Data Prep#
By Kenneth Burchfiel
Released under the MIT License
Before a dataset can be analyzed and visualized within Python, it often needs to be reformatted and cleaned. In order to demonstrate how Python can easily perform these reformatting and cleaning tasks, this script will clean and reformat a set of NVCU winter student survey results; combine those results with fall and spring survey data; and merge in information from our current enrollment table.
Our survey_results database file (which we’ll import from PFN’s Appendix folder) already contains student survey responses for the fall and spring. However, let’s say that you’ve been asked to add a set of winter results to this dataset as well, then calculate a weighted average of fall, winter, and spring survey results for each student.
If these results were in the same format as the fall and spring ones and had no missing data, this process would be very simple. Unfortunately, that’s not the case with the winter results that we’ll be processing within this script. These results feature:
Column names that differ from those in the fall/spring results
Different data formats
A missing column
Duplicate values
Missing values for certain students
In addition, to make matters even more complex, these winter results are spread out over 16 different files (one for each level within each college).
It would be cumbersome and mind-numbing to modify each of these 16 datasets within Excel, Google Sheets, or a similar program so that they could be combined with our pre-existing fall and spring data. However, the Python code shown below will make this data cleaning process much easier. And once this script is in place, if you happened to get next year’s winter results in the same format* as this year’s, you’d be able to get them cleaned up and reformatted in no time.
*You may find in your work, however, that the results are in yet another format the following year, followed by a different format the year after that.

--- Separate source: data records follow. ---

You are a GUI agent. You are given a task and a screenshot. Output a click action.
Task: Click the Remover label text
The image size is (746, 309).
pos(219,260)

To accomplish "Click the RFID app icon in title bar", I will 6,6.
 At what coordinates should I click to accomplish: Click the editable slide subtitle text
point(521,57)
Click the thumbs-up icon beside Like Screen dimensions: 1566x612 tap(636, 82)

Data-related tasks are always made easier when inputs stay the same, but in the real world, you’ll often need to rework datasets in order to make them compatible with pre-existing processes.
import sys
sys.path.insert(1, '../Appendix')
from helper_funcs import config_notebook
display_type = config_notebook(display_max_columns = 7)
import os
import pandas as pd
from sqlalchemy import create_engine
Our first step in preparing our winter survey results will be to import the 16 files that comprise them into a DataFrame. We’ll start this process by calling os.listdir()
to create a list of all files within our winter_results folder:
file_list = os.listdir('winter_results')
file_list[0:5]
['STM_Ju_results.csv',
'STB_Se_results.csv',
'STM_Se_results.csv',
'STC_So_results.csv',
'STB_Ju_results.csv']
Note that each file represents a single college/level pair.

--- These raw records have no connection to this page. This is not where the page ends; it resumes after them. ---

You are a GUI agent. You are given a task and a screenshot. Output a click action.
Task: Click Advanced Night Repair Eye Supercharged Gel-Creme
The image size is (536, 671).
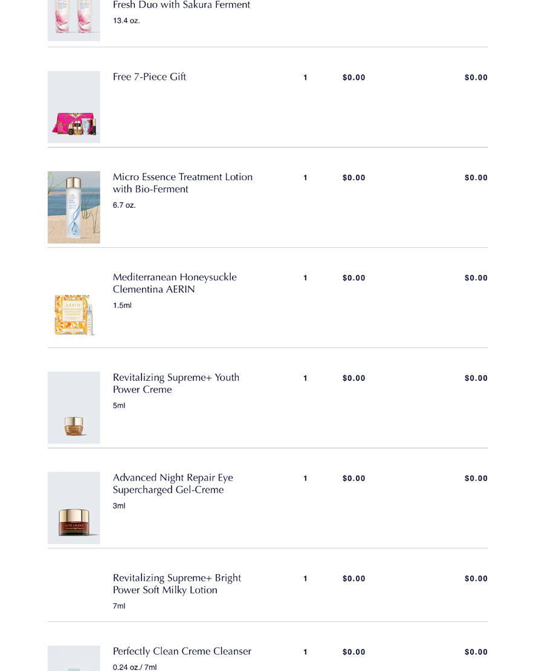[173, 484]
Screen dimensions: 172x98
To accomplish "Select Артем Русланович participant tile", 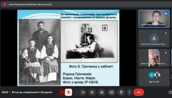I will pos(154,38).
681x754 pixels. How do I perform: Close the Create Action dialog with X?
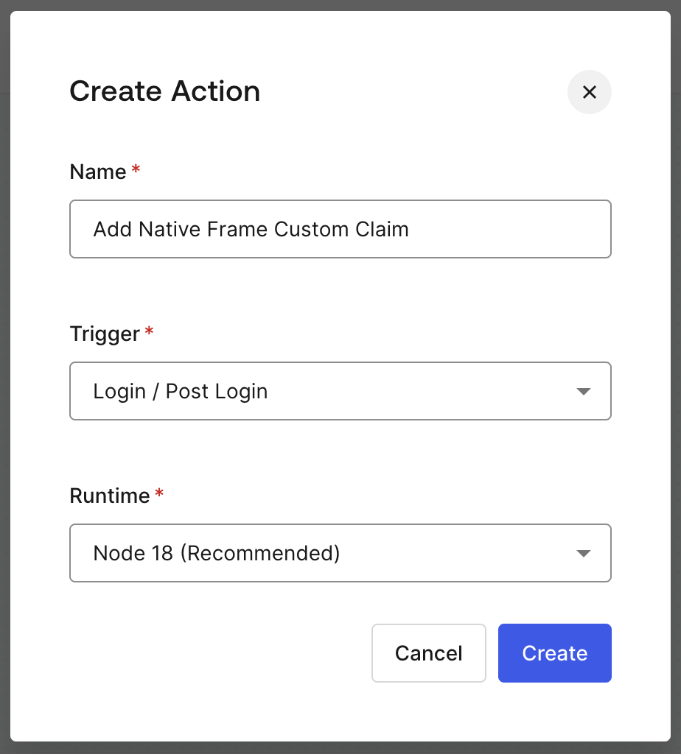click(589, 92)
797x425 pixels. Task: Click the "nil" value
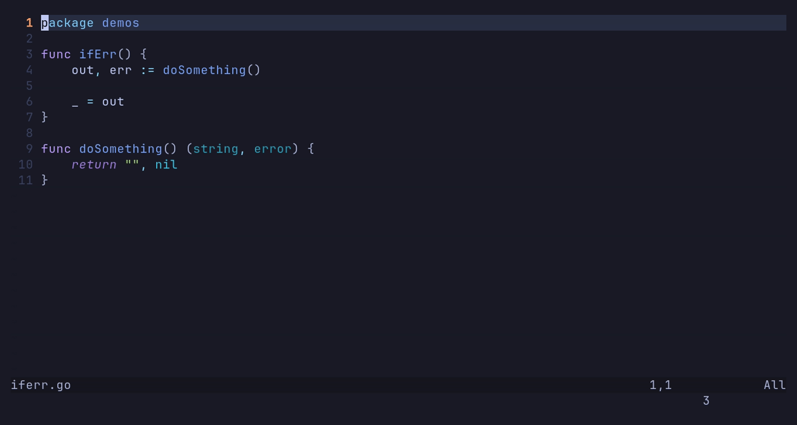pos(166,165)
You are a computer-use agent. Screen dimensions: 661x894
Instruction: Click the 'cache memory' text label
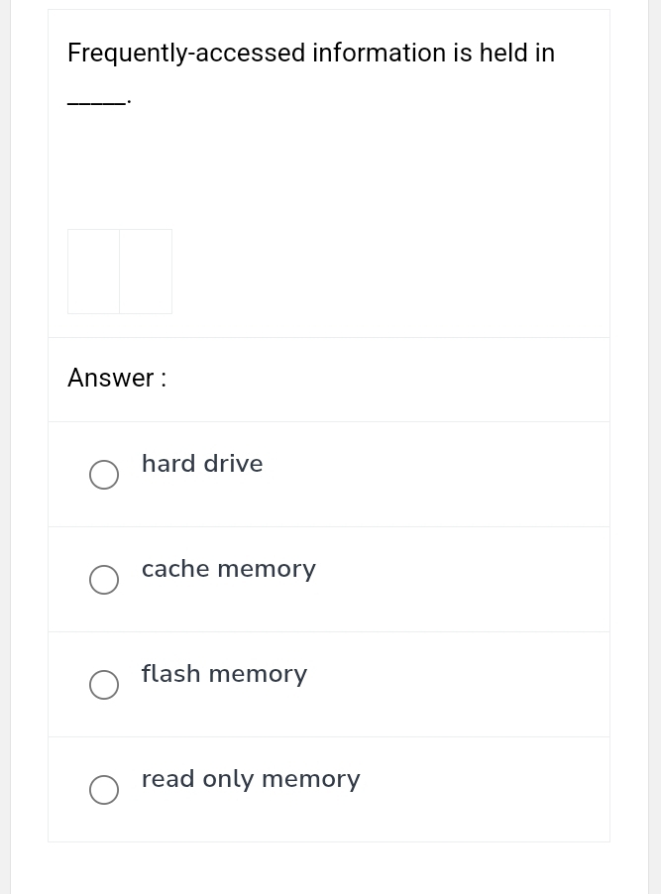(x=228, y=568)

(Note: as an American university, NVCU has four ‘levels’: freshmen, sophomore, junior, and senior. These four terms (which will often be truncated to ‘Fr’, ‘So’, ‘Ju’, and ‘Se’ within our datasets and tables) correspond to the first, second, third, and fourth years of enrollment at the university.
‘Year’ is a more common term than ‘level’ to refer to these four names, but it could easily get confused with school year values in our datasets. Therefore, I’ll normally use ‘level’ to represent these terms within PFN.)
Next, we’ll use a for loop to (1) read each file within this list into a DataFrame, then (2) add those files to a list of DataFrames. We’ll then apply pd.concat()
to combine these file-specific DataFrames into a single DataFrame.
df_list = []
for file in file_list:
df = pd.read_csv(f'winter_results/{file}')
df_list.append(df)
# Combining these individual DataFrames into a single file:
df_winter_results = pd.concat(
[df for df in df_list]) # df for df in df_list is a list comprehension
# that contains all DataFrames in df_list.
# Replacing the original indices with a new, unified index:
df_winter_results.reset_index(drop=True, inplace=True)
df_winter_results.head()
MATRIC# | SEASON | SURVEY_SCORE | STARTINGYR | MATRICYR | |
---|---|---|---|---|---|
0 | 1655 | W | 53.0% | 23 | 21 |
1 | 1294 | W | 73.0% | 23 | 21 |
2 | 875 | W | 67.0% | 23 | 21 |
3 | 2571 | W | 61.0% | 23 | 21 |
4 | 547 | W | 76.0% | 23 | 21 |
The following cell shows a more concise means of creating the same DataFrame. Although this approach requires fewer lines of code, it’s also less flexible (as the former method allows you to make individual updates to each DataFrame if needed).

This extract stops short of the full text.